Festanças e festas juninas desde antigamente.

Das festas piracicabanas, não foi apenas a “Festa do Divino” a alegrar o pequeno universo à beira rio, de onde se espalhava pela cidade. Da rua do Porto, a alegria do povo subia a rua Moraes Barros, chegando ao centro, animando as gentes. Mas era para lá, à beira rio, que as festanças retornavam, ainda mais alegres, com o povo tomando todos os espaços. Havia a “lavagem de São João”, que começava na rua da Pocinha, início quase do Itapeva, lá onde jorrava o “Olho de Nhá Rita”. A imagem de São João era pendurada no mastro enquanto se soltavam foguetes, bombas e baterias. Na festança, os devotos bebiam pinga queimada com açúcar e gengibre, em canequinhas de folha que passavam de mão em mão. Quando chegava a meia noite, São João era descido do mastro e carregado num andor até à rua do Porto, em procissão. Um dos devotos tirava a imagem do andor e “dava-lhe banho” no rio, aplaudido por todos os demais que, dentro d´água, iam tomando a imagem para beijá-la. E fazer o caminho de volta.

E, nas festas juninas – de São João e Santo Antônio e São Pedro – a venda de Affonso Pecorari se tornava lugar de atração. O povo da cidade corria para a zona rural, para as fazendas, onde os grandes proprietários promoviam festanças sem fim. Viajava-se muito de trole, mas quem não podia ir ficava pelos bairros onde a festança era mais popular.

O Largo Santa Cruz, um deles. E a rua do Porto, a mais procurada, lá pelos lados da casa de Nhô Belisário, cuja família vivia de pesca e de fazer tarrafas e redes. Nhô Belisário era cocheiro, também. E, nas festanças de junho, já ia preparando a ronqueira na beira do rio. O que é ronqueira, meu senhor do Século XXI? Pois vou contar: era uma tora pesada de madeira que ficava meio enterrada na terra, como se fosse um velho canhão a ser carregado pela boca. Nela, colocava-se um pedaço de cano de uns dois centímetros de diâmetro por uns trinta de comprimento, tendo um furo na culatra através do qual podia se ver a pólvora. Pelo furo, colocava-se a chama que fazia disparar a ronqueira.

Portanto, Nhô Belisário deixava a ronqueira pronta. Antes da festança, porém, havia oração. Na sala da casa, a mulher de Nhô Belisário deixava pronto o altar, as pessoas iam entoando as rezas. Mas, quando chegava a hora da “Salve Rainha”, Nhô Belisário ficava atento e mal ouvindo as primeiras palavras – “Salve Rainha, cheia de graça.” – já gritava para o genro, que ficava próximo da ronqueira: “Bota fogo nela, Pai Chico!” E Pai Chico, com tição em brasa, botava fogo e a ronqueira causava estrondos que se ouviam até lá nos Marins, nos sítios dos Godoys e de Nhô Manduca Duarte, onde a festança também era grande.

Dava gosto de se ver.
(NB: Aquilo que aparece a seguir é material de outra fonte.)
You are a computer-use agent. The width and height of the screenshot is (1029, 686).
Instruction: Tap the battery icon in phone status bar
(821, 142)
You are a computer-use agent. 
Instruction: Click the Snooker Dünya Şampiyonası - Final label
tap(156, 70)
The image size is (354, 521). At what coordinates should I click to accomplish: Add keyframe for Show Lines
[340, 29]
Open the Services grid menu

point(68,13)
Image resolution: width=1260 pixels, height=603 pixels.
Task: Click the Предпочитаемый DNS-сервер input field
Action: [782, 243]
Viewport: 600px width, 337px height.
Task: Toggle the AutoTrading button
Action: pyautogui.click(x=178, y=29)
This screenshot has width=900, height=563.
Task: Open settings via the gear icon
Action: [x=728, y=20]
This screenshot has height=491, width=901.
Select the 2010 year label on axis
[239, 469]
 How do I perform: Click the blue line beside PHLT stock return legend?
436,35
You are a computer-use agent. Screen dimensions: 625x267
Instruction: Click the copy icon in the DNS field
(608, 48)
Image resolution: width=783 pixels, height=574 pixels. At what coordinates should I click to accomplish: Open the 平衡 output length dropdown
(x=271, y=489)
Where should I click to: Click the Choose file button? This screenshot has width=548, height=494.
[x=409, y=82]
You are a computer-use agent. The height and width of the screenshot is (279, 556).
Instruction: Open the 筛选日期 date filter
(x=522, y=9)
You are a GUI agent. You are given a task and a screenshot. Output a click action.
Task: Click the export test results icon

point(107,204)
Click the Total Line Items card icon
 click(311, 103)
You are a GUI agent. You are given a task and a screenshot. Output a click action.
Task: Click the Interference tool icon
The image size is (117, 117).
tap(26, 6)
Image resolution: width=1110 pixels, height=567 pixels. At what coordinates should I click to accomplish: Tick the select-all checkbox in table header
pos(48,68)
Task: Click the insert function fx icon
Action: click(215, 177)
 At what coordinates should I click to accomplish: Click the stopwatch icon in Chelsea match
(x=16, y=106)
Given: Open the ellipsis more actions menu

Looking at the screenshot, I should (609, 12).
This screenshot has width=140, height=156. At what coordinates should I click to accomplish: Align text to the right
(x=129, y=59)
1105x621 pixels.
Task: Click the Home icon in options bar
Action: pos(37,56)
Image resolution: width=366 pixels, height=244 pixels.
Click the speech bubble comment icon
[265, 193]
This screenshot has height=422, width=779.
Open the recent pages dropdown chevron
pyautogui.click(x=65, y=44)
Como acontecia na cidade mas mais bonito do que na cidade, a casa do Nhô Belisário ficava enfeitada com bandeirolas, a fogueira ardendo para assar batata doce e preparar churrasco. Erguia-se o mastro com as efígies dos três santos: Antônio, João e Pedro. Invocavam-se os santos com pedidos silenciosos: Antônio, para casar; João, para fantasias outras de amor, mais ardentes; Pedro, para atender o que parecia impossível. E, então, lá se iam os santos ser lavados na água do rio, que judiava das pessoas com o frio de junho. Lavava-se o santo mas se tomava cuidado para não olhar-se espelhado na água, pois se alguém se visse refletido na água do rio era certo que a morte chegaria.

A rua do Porto, então, via o dia amanhecer. O quentão animava as gentes e Nhô Belisário marcava a quadrilha, enquanto Bepe, o italiano, tocava sanfona sem parar. Quando o dia raiava, a rua do Porto silenciava e os foliões retornavam às suas casas, encontrando outros que haviam “festado” nas ruas de Piracicaba, em junho de 1900.